SOURCE EXTRACT:
___

These status strings appear in the UI, in messages, and in toasts. Below are the cause, consequence, and the concrete steps to resolve each.

Cause: The DATEV export is blocked by an integrity gate. It checks for open exceptions (orders or payments with status PENDING/EXCEPTION in the period) and orders without a EUR amount.

Consequence: No DATEV-EXTF is produced. The request is rejected with the code EXPORT_BLOCKED and a list of the issues.

Resolution:

  1. Open Resolve (/exceptions) and clear all open exceptions.
  2. Check orders without a EUR amount — usually a foreign currency without conversion (see FX_UNCONVERTED).
  3. Then close the period and start the export again.

See DATEV-EXTF validation.

Cause: A foreign-currency order has no EUR conversion yet.

Consequence: The order cannot be booked; it appears as an exception and can trigger EXPORT_BLOCKED.

___

DATA FOR PROCESSING:
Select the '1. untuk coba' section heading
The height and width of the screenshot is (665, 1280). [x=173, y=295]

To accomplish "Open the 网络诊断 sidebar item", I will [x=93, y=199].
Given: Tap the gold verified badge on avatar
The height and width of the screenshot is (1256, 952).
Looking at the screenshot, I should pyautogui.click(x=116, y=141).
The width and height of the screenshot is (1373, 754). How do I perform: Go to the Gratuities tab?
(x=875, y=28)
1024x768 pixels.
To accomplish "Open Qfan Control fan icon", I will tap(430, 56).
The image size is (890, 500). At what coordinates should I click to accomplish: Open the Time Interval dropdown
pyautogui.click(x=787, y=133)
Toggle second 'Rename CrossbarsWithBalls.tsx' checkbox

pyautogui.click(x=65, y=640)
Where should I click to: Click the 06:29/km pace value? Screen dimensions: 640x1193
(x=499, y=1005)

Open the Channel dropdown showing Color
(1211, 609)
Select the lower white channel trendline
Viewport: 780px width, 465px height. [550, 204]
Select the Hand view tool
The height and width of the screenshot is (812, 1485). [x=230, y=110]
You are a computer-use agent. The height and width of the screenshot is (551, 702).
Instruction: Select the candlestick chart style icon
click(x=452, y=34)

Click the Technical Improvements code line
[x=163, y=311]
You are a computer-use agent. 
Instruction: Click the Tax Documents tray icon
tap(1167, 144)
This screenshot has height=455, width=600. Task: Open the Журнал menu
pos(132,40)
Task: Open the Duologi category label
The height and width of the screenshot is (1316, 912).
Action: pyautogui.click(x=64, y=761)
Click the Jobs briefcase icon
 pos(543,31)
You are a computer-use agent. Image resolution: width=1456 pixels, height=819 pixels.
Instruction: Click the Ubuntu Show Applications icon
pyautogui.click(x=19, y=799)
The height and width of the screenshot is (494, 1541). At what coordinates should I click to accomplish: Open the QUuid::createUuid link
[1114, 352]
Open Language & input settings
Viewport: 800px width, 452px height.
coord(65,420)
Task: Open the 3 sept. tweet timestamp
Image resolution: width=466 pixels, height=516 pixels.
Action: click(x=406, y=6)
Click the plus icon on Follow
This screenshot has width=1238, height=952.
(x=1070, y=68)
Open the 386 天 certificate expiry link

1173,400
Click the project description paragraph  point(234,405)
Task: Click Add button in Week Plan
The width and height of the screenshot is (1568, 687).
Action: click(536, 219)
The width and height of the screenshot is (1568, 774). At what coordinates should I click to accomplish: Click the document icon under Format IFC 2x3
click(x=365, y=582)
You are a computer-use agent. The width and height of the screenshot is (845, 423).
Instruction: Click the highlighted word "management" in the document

___

THE TASKS:
A: Output everything from "Consequence: No DATEV-EXTF" down to "the export again." in the DATEV export text, copied word for word.
B: Return everything from the line of the entries that contains "The width and height of the screenshot is (1568, 774)." down to the last line of the entries, including both ends, unchanged.

ANSWERS FOR THIS EXERCISE:
A:
Consequence: No DATEV-EXTF is produced. The request is rejected with the code EXPORT_BLOCKED and a list of the issues.

Resolution:

  1. Open Resolve (/exceptions) and clear all open exceptions.
  2. Check orders without a EUR amount — usually a foreign currency without conversion (see FX_UNCONVERTED).
  3. Then close the period and start the export again.

B:
The width and height of the screenshot is (1568, 774). At what coordinates should I click to accomplish: Click the document icon under Format IFC 2x3
click(x=365, y=582)
You are a computer-use agent. The width and height of the screenshot is (845, 423).
Instruction: Click the highlighted word "management" in the document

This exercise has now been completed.